I'm trying to import a large CSV file (around 900MB) using the command `$Data = import-csv information.txt -delimiter ','`, but it's taking forever to run—about half an hour so far! While the command works correctly without storing the data as a variable, it still takes a long time to process. I'm looking for ways to either speed up this import process or get a progress update on how much data has been processed. Also, I've noticed that the `-delimiter ','` part seems unnecessary since the output is clean without it. Any suggestions?
6 Answers
If you're familiar with regex, consider string processing directly rather than using 'Import-Csv'. It can be significantly faster for larger datasets if you only need specific data points without the overhead of object creation.

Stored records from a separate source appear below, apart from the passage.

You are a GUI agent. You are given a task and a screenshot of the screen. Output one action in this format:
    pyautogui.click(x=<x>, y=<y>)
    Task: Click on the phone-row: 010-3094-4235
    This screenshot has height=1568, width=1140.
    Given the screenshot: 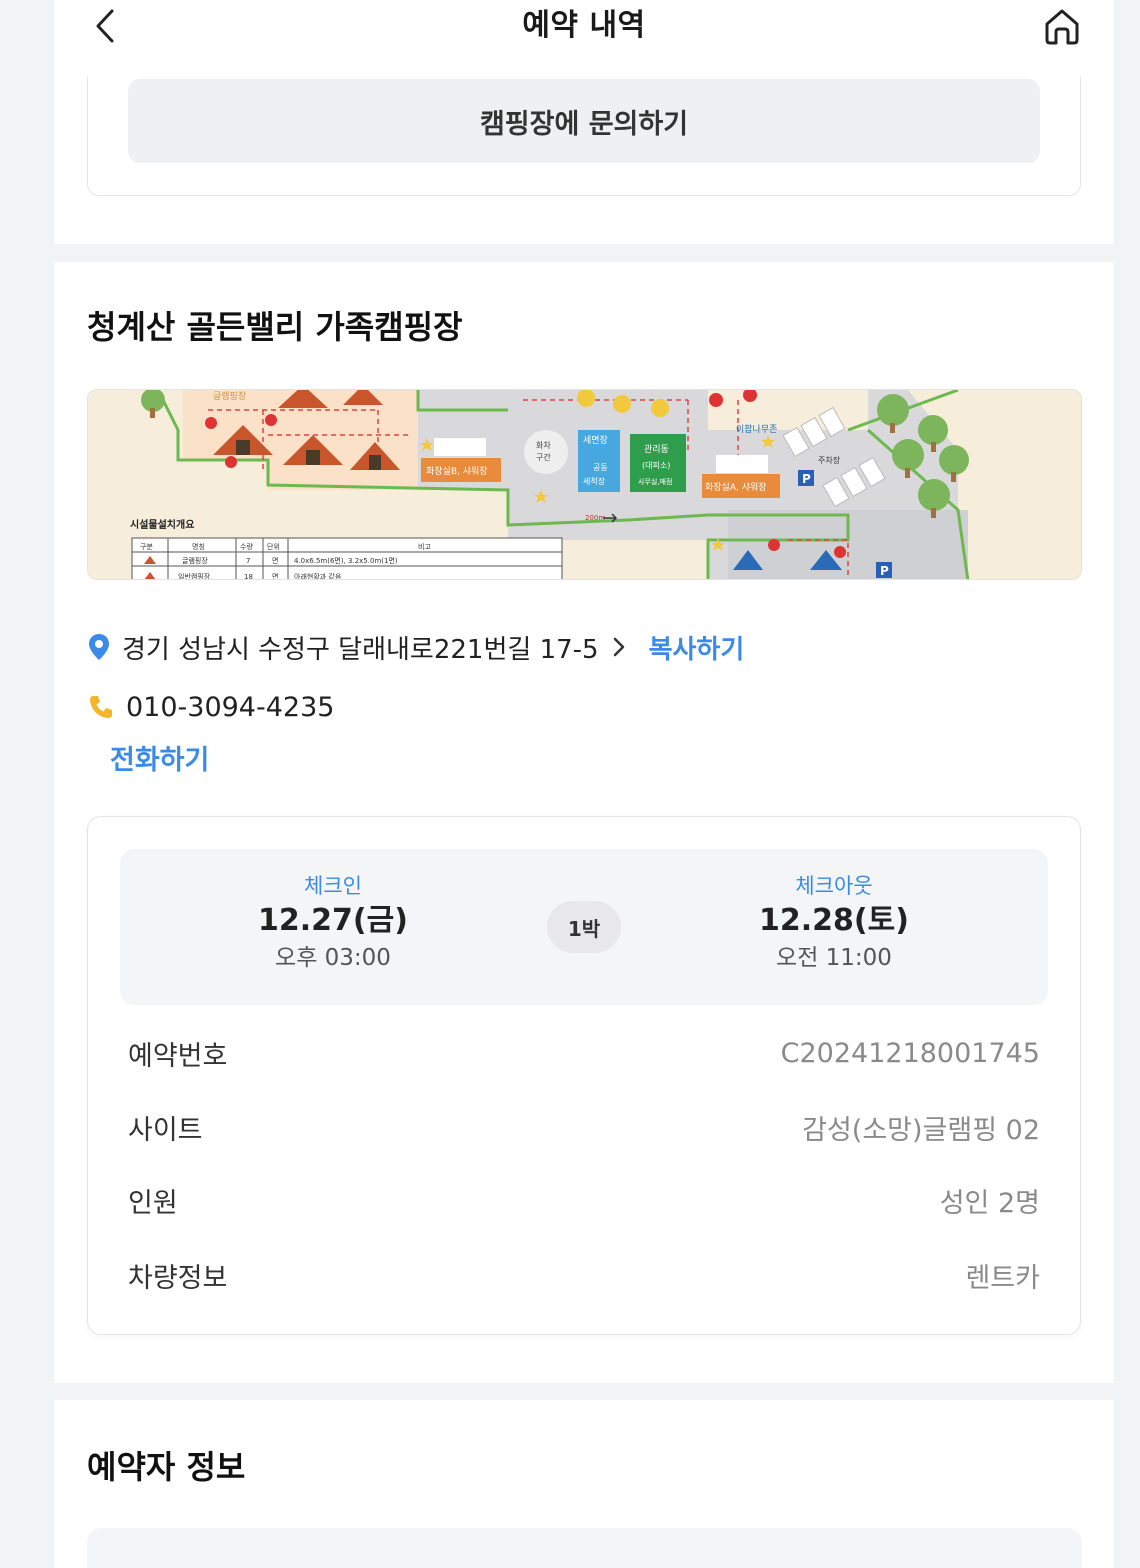 What is the action you would take?
    pyautogui.click(x=211, y=707)
    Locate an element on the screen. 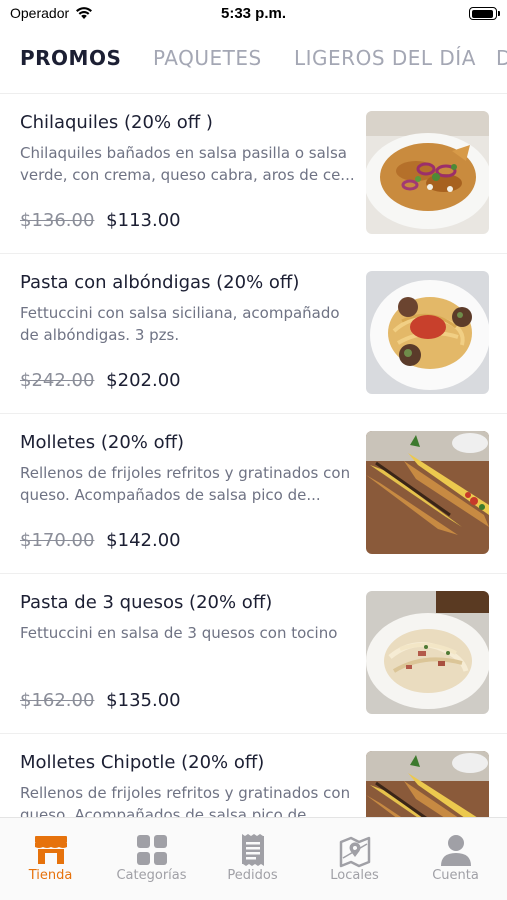 The width and height of the screenshot is (507, 900). category-tabs: PROMOS PAQUETES LIGEROS DEL DÍA D is located at coordinates (254, 60).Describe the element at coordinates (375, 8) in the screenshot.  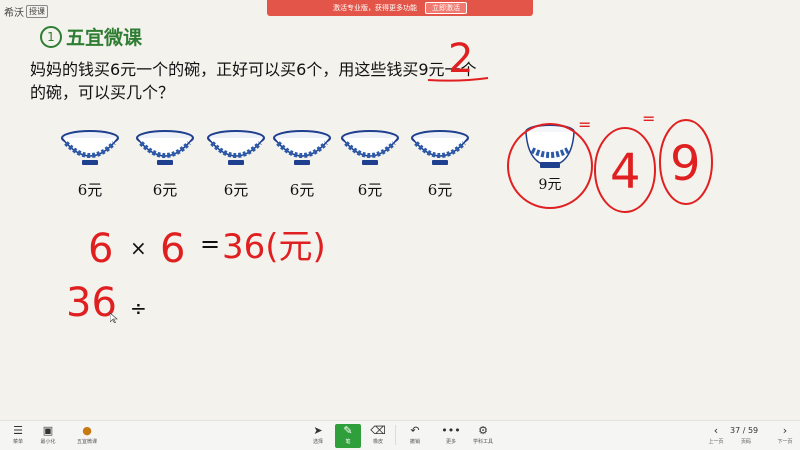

Have you thought about processing the data one object at a time using `ForEach-Object`? Instead of loading the whole file into memory, this method reads each line as you go, which might save both time and RAM. Here's an example:
```powershell
Import-Csv file.csv | ForEach-Object {
# Your processing code here
if (Test-Path $_.Path -PathType Container) {
[pscustomobject]@{
Path=$_.Path
IsContainer=1
}
}
}
```
If you're primarily looking for unique values from certain columns, you could use hashsets for faster processing instead of loading all data points. Here’s a simple approach:
```powershell
$uniqueValues = [System.Collections.Generic.HashSet[string]]::new()
Import-Csv 'c:temphugefile.csv' | ForEach-Object -Begin { $x = 0 } {
$x++
if ($x % 1000 -eq 0) { Write-Host "Processed $x rows" }
$uniqueValues.Add($_.column1)
# Repeat for other columns
}
```
If you're okay with using PowerShell 7, consider the new `-Progress` parameter with `Import-Csv`. It allows you to see the progress while importing your file, something like this:
```powershell
$Data = Import-Csv "C:Tempgiant_file.csv" -Progress {
Write-Progress -Activity "Importing" -Status "$($_.ReadCount) lines" -PercentComplete ($_.ReadCount / $_.TotalCount * 100)
}
```
I didn't know that! I should definitely upgrade my version.
Instead of loading everything at once, you could read the file line by line. This method is often simpler and more efficient for large files:
```powershell
$reader = New-Object -TypeName System.IO.StreamReader -ArgumentList 'information.txt'
while ($line = $reader.ReadLine()) {
# Process each line here
}
$reader.Close()
```
Importing 1GB of data can indeed take a while. You might try spawning your process as a job and checking on it periodically to see its progress. This way, you can ensure PowerShell isn't freezing up on you. Also, avoid using `Where-Object` for heavy data operations; a simple loop is often faster.

That's a solid approach! If you're looking to get specific values, you can always track counts or unique values during the loop.